Instructions: Spawn wc -w with Stdio::piped() for both stdin and stdout. Write the bytes "one two three four five\n" to the child’s stdin, then drop the stdin handle so the child sees EOF. Collect the child’s output with wait_with_output() and print the word count. (Expected: 5.)

Solution

use std::io::Write;
use std::process::{Command, Stdio};

fn main() -> std::io::Result<()> {
    let mut child = Command::new("wc")
        .arg("-w")
        .stdin(Stdio::piped())
        .stdout(Stdio::piped())
        .spawn()?;

    // Inner scope: when `stdin` is dropped here, the pipe closes and the
    // child sees EOF — otherwise `wc` would wait forever for more input.
    {
        let mut stdin = child.stdin.take().expect("child has no stdin");
        stdin.write_all(b"one two three four five\n")?;
    }

    let output = child.wait_with_output()?;
    print!("word count: {}", String::from_utf8_lossy(&output.stdout));
    Ok(())
}

Real output:

word count:        5

Note: The exact leading-space padding of wc output is platform-dependent (macOS and GNU coreutils pad differently); the count 5 is the part that matters.
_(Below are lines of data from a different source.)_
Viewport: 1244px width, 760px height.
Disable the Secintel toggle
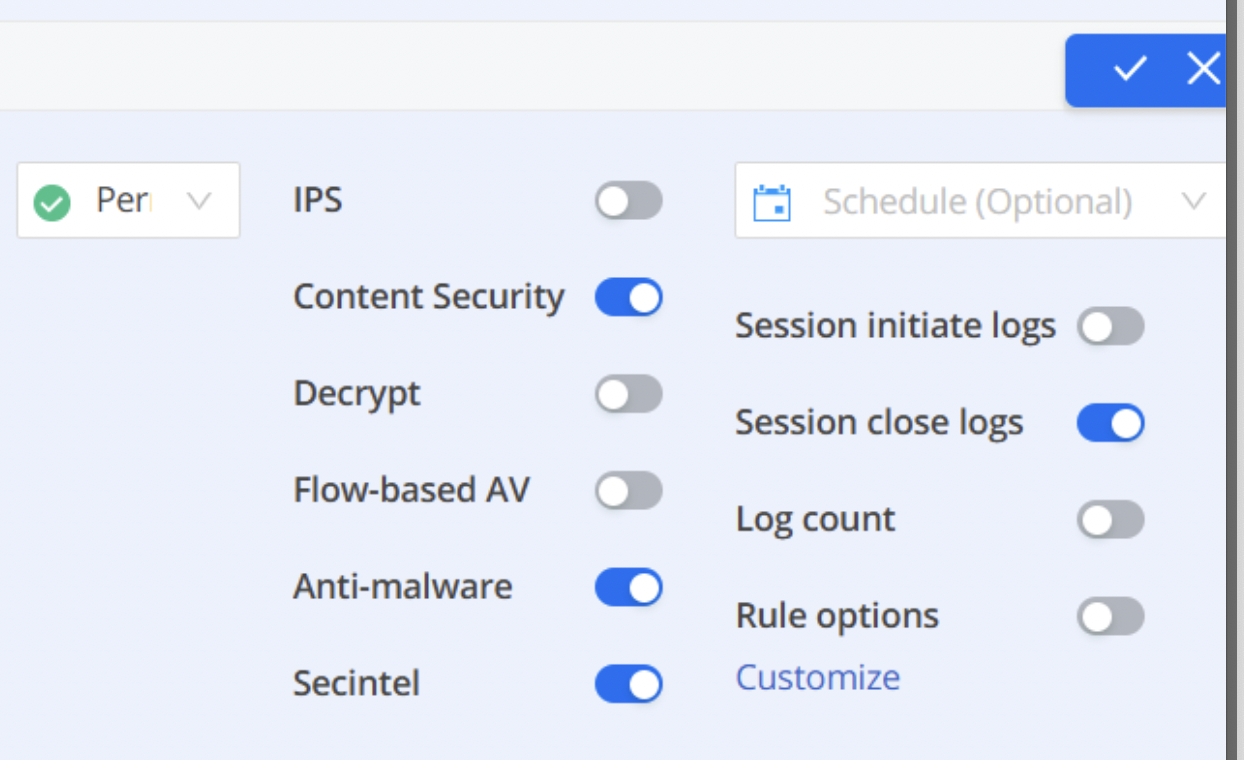(x=629, y=684)
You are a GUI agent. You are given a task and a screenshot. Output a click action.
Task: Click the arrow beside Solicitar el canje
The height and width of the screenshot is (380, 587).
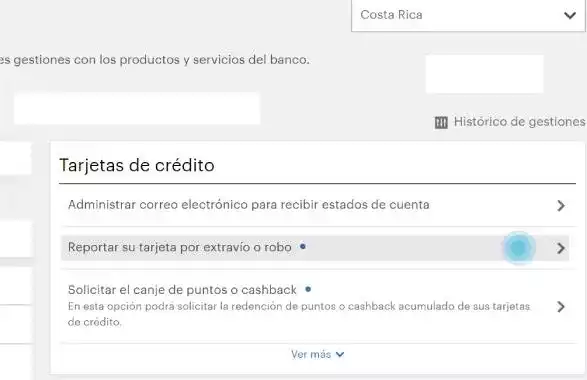point(560,307)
The scoped block is the key detail: dropping ChildStdin closes the write end of the pipe, and only then does wc finish reading and produce its count. Forgetting to close stdin is the classic cause of a hung subprocess.

Exercise 3: Spawn, time out, and kill

Difficulty: Advanced

Objective: Manage a long-running Child directly: start it, give it a moment, then terminate it and reap it.

Instructions: Spawn sleep 30. Print its PID via child.id(). Sleep the main thread for 100 ms, then call child.kill() followed by child.wait(). Print whether the final status was successful and what status.code() returns. Explain in a comment why the code is None.

Solution

use std::process::Command;
use std::time::Duration;

fn main() -> std::io::Result<()> {
    let mut child = Command::new("sleep").arg("30").spawn()?;
    println!("spawned sleep with pid {}", child.id());

    std::thread::sleep(Duration::from_millis(100));

    child.kill()?;              // send SIGKILL to the child
    let status = child.wait()?; // reap it so it is not left as a zombie

    println!("after kill, success? {}", status.success());
    // code() is None because the process was terminated by a signal
    // (SIGKILL) rather than exiting normally with a numeric code.
    println!("code: {:?}", status.code());
    Ok(())
}

Real output (the PID varies):

spawned sleep with pid 64828
after kill, success? false
code: None

kill() sends SIGKILL; because the process died from a signal rather than calling exit, status.code() is None — the Rust equivalent of Node’s code === null with a non-null signal. The follow-up wait() reaps the child so it does not linger as a zombie.